SRI RACHA, Thailand: A Thai surrogate mother said Sunday that she was not angry with the Australian biological parents who left behind a baby boy born with Down syndrome, and hoped that the family would take care of the boy’s twin sister they took with them.
Pattaramon Chanbua, a 21-year-old food vendor in Thailand’s seaside town of Sri Racha, has had to take a break from her job to take care of her 7-month-old surrogate baby, named “Gammy,” who also has a congenital heart condition. The boy, with blond hair and dark brown eyes, is now being treated in a hospital for infection in his lungs.
Pattaramon said she met the Australian couple once when the babies were born and knew only that they lived in Western Australia state.
“I’ve never felt angry at them or hated them. I’m always willing to forgive them,” Pattaramon told The Associated Press. “I want to see that they love the baby girl as much as my family loves Gammy. I want her to be well taken care of.”
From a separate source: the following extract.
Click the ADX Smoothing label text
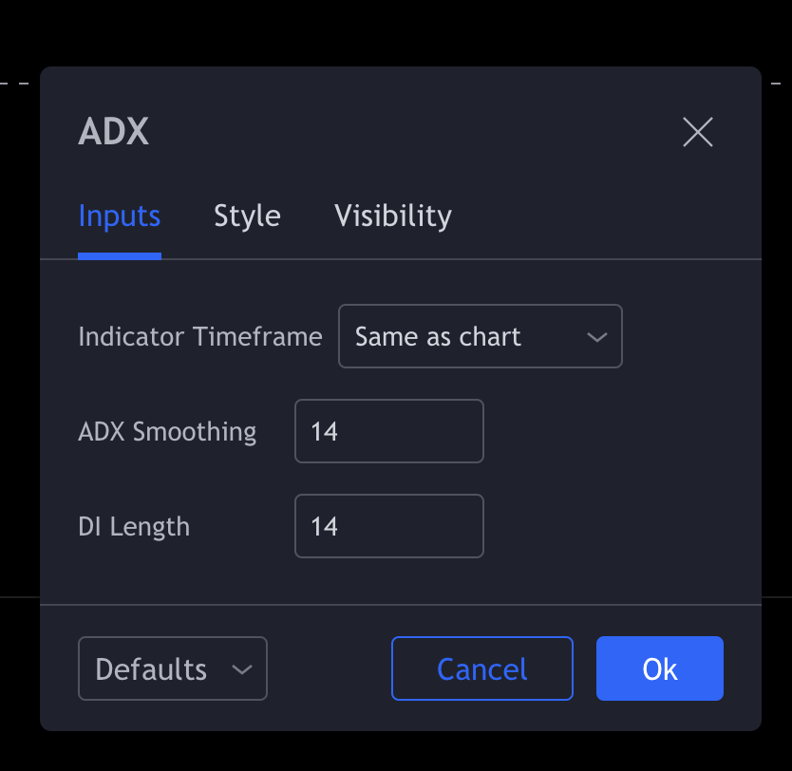Viewport: 792px width, 771px height. pyautogui.click(x=167, y=432)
Pattaramon was promised 300,000 baht ($9,300) by a surrogacy agency in Bangkok, Thailand’s capital, to be a surrogate for the Australian couple, but she has not been fully paid since the children were born last December. She said the agency knew about Gammy’s condition four to five months after she became pregnant but did not tell her. It wasn’t until the seventh month of her pregnancy when the doctors and the agency told her that one of the twin babies had Down syndrome and suggested that she have an abortion just for him.